PartyNextDoor singles chronology
| "Run Up" (2017) | "Still Got Time" (2017) | "Nuh Ready Nuh Ready" (2018) |

Music video
- "Still Got Time" on YouTube

= Still Got Time =

"Still Got Time" is a song by English singer Zayn featuring Canadian singer PartyNextDoor. It was released on 24 March 2017 by RCA Records, and it appears on the Japanese edition and the 2020 digital re-release of Zayn's second studio album Icarus Falls (2018). The song was announced on social media. Zayn reportedly wrote this song for his sister, Waliyha.

==Composition==
The song, produced by Murda Beatz and Frank Dukes, has been described by The Fader as "dancehall-inspired pop music with slow, tropical beat" and by Entertainment.ie as "a smooth, finger-clicking slice of AutoTuned r'n'b."

==Critical reception==
Writing for Billboard, Taylor Weather said: "[Malik's] latest song is a hopeful (and seriously catchy) anthem for the girls who aren't quite as lucky as Hadid." He also noted its "groovy electronic, guitar-plucked beat" Quinn Moreland, assistant editor at Pitchfork compared "Still Got Time" to Drake's "Passionfruit" due to its 'tropical-house inspired production'. She also commented that Zayn 'even sounds like he's having a good time.' Jordan Sargent from SPIN also praised the singer's vocals, commenting that while "purring over a typically great, abstract guitar loop, Zayn sounded relaxed and at ease trying to convince a girl that she's too young to be worried about love".

==Music video==
The music video premiered on 21 April 2017 via Zayn's Vevo account. Directed by Calmatic, the video is shot through a VHS filter and follows Zayn at a house party surrounded by people skating down the stairs, smoking and pole dancing. The video concludes with Zayn noticing an alligator walking past his paddling pool and then a small monkey on his shoulder.

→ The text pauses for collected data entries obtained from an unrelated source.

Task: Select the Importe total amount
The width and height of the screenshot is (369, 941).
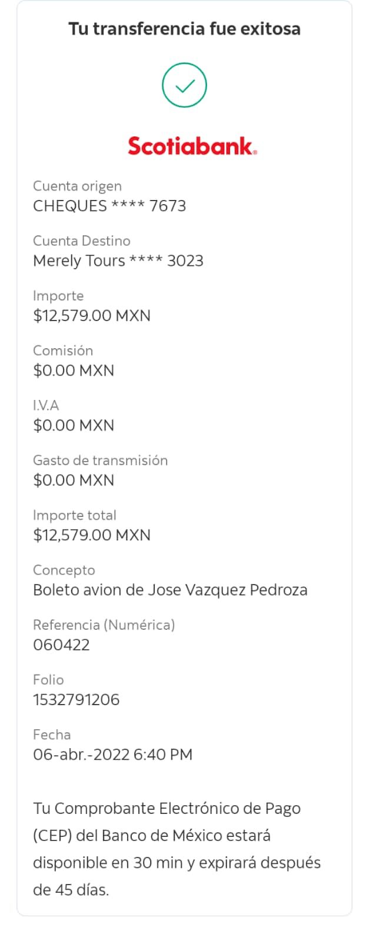Action: 92,535
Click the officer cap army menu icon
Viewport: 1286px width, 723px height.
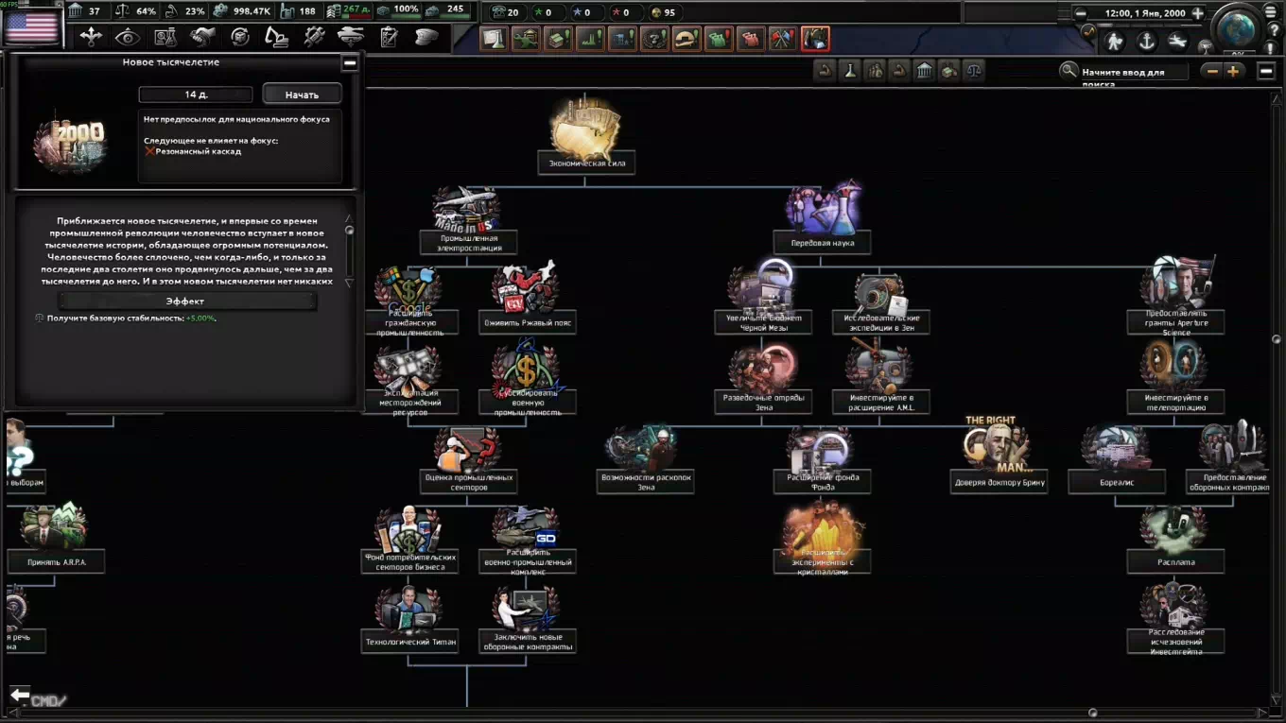pos(426,37)
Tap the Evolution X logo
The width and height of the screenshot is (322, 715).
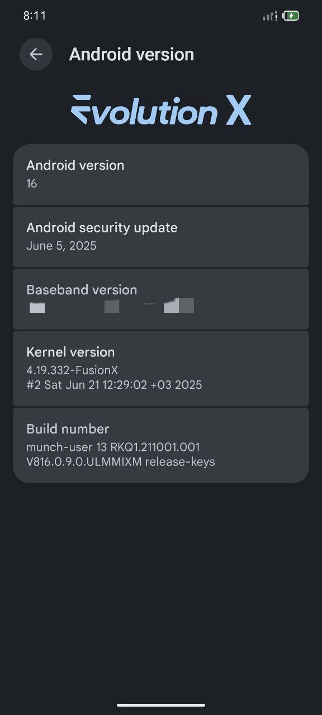tap(161, 110)
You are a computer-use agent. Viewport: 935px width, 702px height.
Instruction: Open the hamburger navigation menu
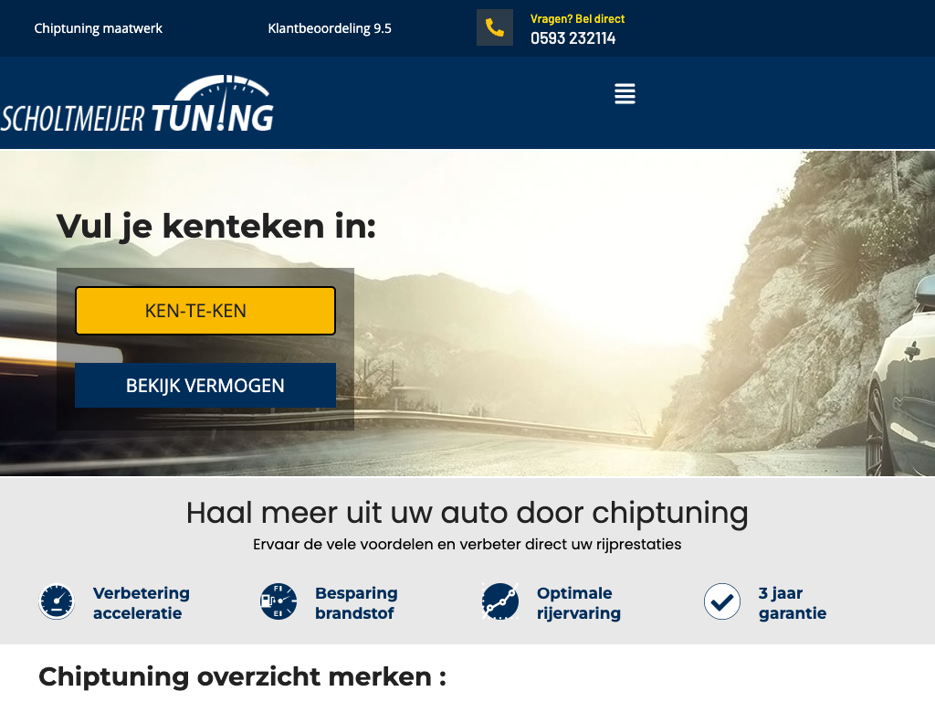point(625,94)
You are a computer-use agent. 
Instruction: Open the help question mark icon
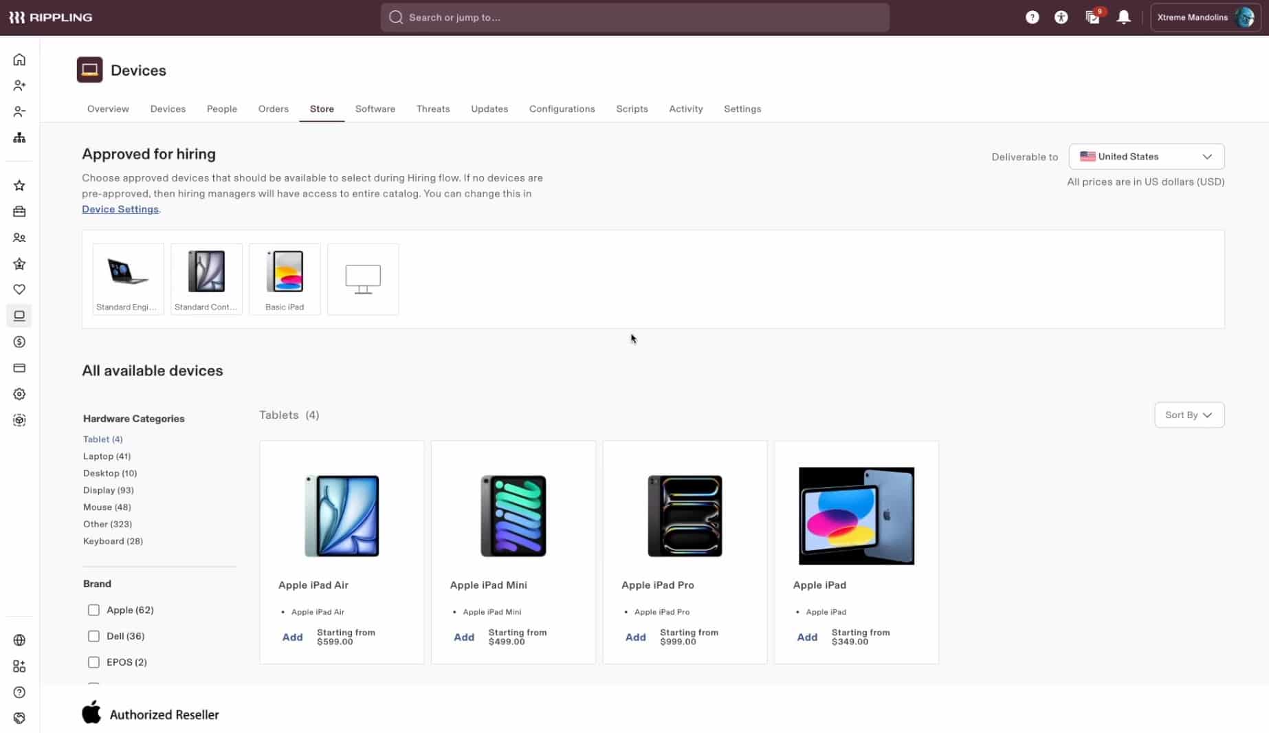tap(1032, 17)
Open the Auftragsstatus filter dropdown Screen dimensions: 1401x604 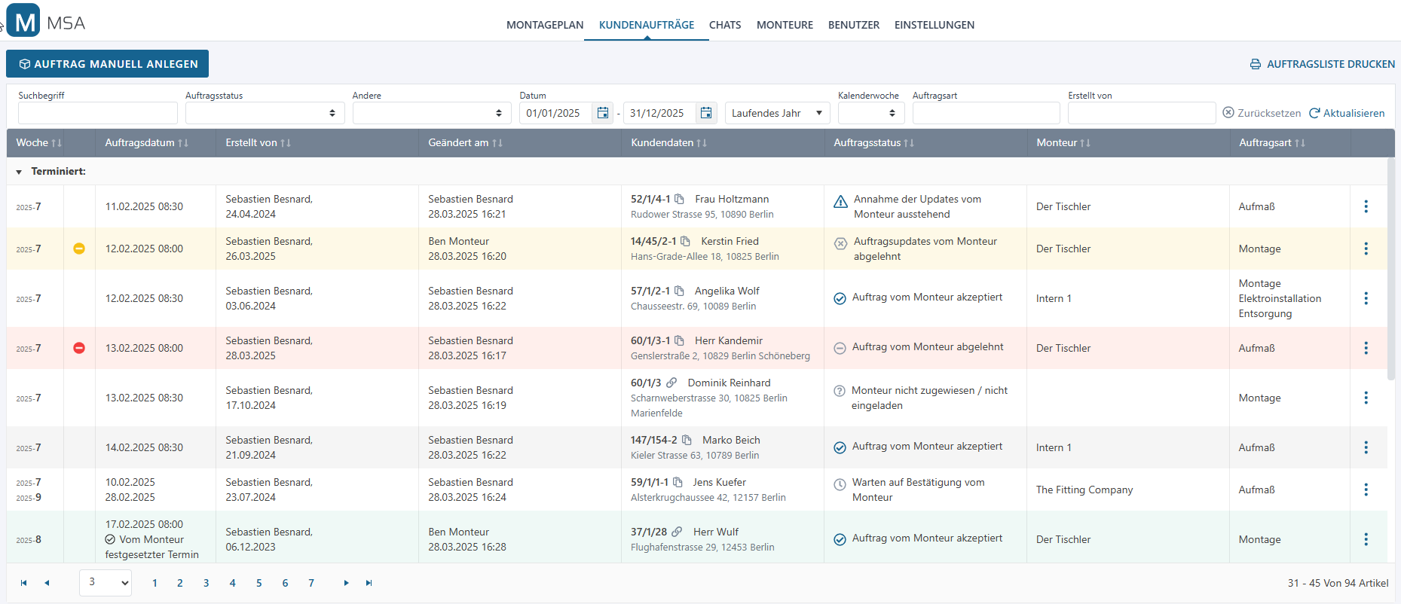pos(265,113)
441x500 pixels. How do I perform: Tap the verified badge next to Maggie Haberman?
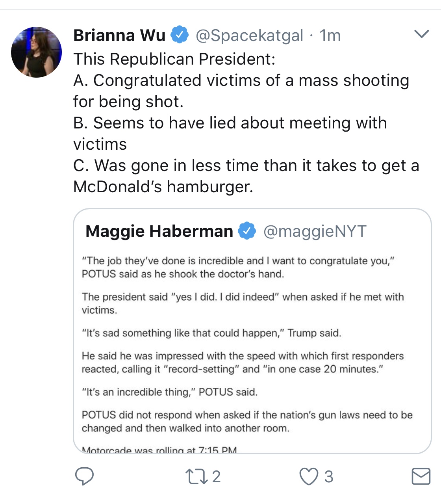[x=247, y=231]
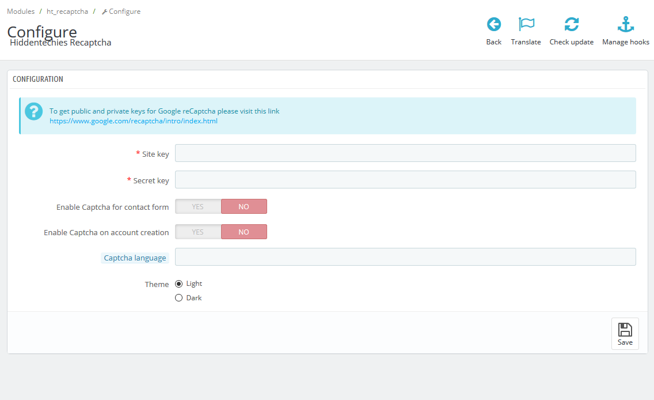Go to Modules in breadcrumb
The image size is (654, 400).
click(x=21, y=12)
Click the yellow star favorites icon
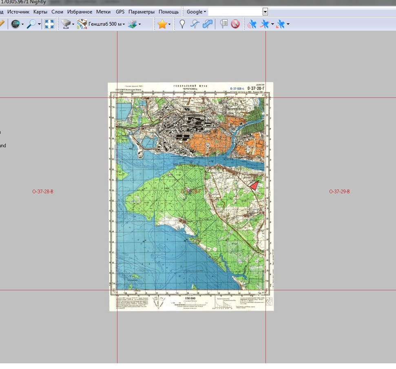This screenshot has width=396, height=369. click(x=162, y=24)
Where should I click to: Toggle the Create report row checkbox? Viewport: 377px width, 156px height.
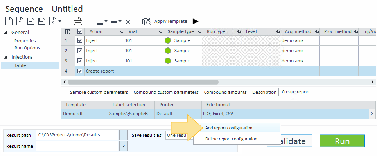point(79,71)
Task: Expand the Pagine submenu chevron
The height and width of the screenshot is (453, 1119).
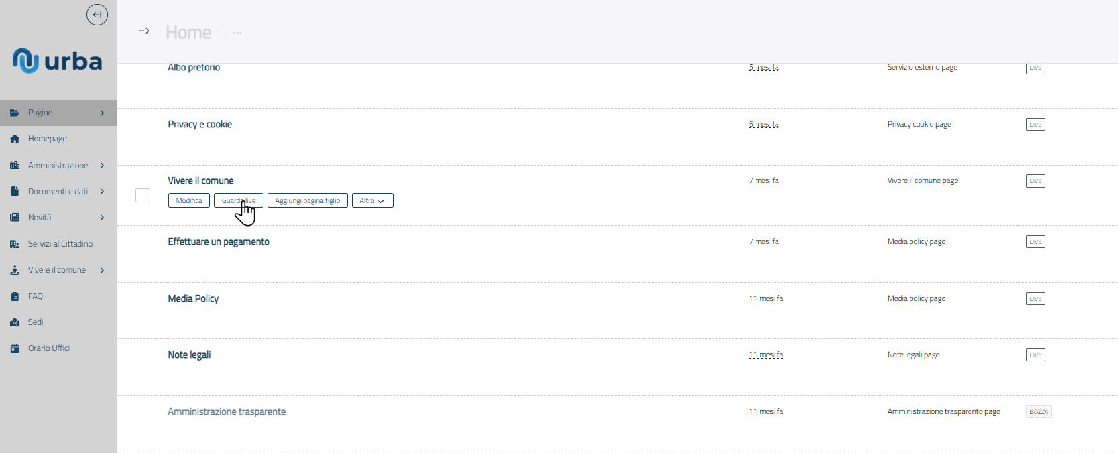Action: tap(102, 113)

PartyNextDoor does not appear in the music video.

==Track listing==

Digital download
| No. | Title | Length |
|---|---|---|
| 1. | "Still Got Time" | 3:08 |

Digital download – remixes
| No. | Title | Length |
|---|---|---|
| 1. | "Still Got Time" (Team Salut and Ray BLK remix) | 3:47 |
| 2. | "Still Got Time" (Vindata remix) | 3:42 |
| 3. | "Still Got Time" (Devi remix) | 4:15 |
| 4. | "Still Got Time" (House Party remix) | 3:54 |
| 5. | "Still Got Time" (Team Salute remix) | 3:30 |

==Charts==

| Chart (2017) | Peak position |
|---|---|
| Australia (ARIA) | 20 |
| Austria (Ö3 Austria Top 40) | 41 |
| Belgium (Ultratip Bubbling Under Flanders) | 3 |
| Belgium (Ultratip Bubbling Under Wallonia) | 2 |
| Canada Hot 100 (Billboard) | 22 |
| Canada CHR/Top 40 (Billboard) | 47 |
| Czech Republic Singles Digital (ČNS IFPI) | 41 |
| France (SNEP) | 36 |
| Germany (GfK) | 62 |
| Hungary (Single Top 40) | 39 |
| Ireland (IRMA) | 30 |
| Italy (FIMI) | 70 |
| Lebanon (Lebanese Top 20) | 17 |
| Netherlands (Single Top 100) | 52 |
| Netherlands (Tipparade) | 16 |
| New Zealand (Recorded Music NZ) | 32 |
| Portugal (AFP) | 35 |
| Scottish Singles Sales (Official Charts) | 25 |
| Slovakia Airplay (ČNS IFPI) | 52 |
| Slovakia Singles Digital (ČNS IFPI) | 26 |
| Spain (Promusicae) | 20 |
| Sweden (Sverigetopplistan) | 39 |
| Switzerland (Schweizer Hitparade) | 34 |
| UK Singles (Official Charts) | 24 |
| US Billboard Hot 100 | 66 |
| US Dance Club Songs (Billboard) | 10 |
| US Pop Airplay (Billboard) | 22 |

==Certifications==

| Region | Certification | Certified units/sales |
| Australia (ARIA) | Platinum | 70,000^{‡} |
| Brazil (Pro-Música Brasil) | Platinum | 60,000^{‡} |
| Canada (Music Canada) | Platinum | 80,000^{‡} |
| Denmark (IFPI Danmark) | Gold | 45,000^{‡} |
| Italy (FIMI) | Gold | 25,000^{‡} |
| Mexico (AMPROFON) | Gold | 30,000^{‡} |
| New Zealand (RMNZ) | Platinum | 30,000^{‡} |
| United Kingdom (BPI) | Gold | 400,000^{‡} |
| United States (RIAA) | Gold | 500,000^{‡} |
^{‡} Sales+streaming figures based on certification alone.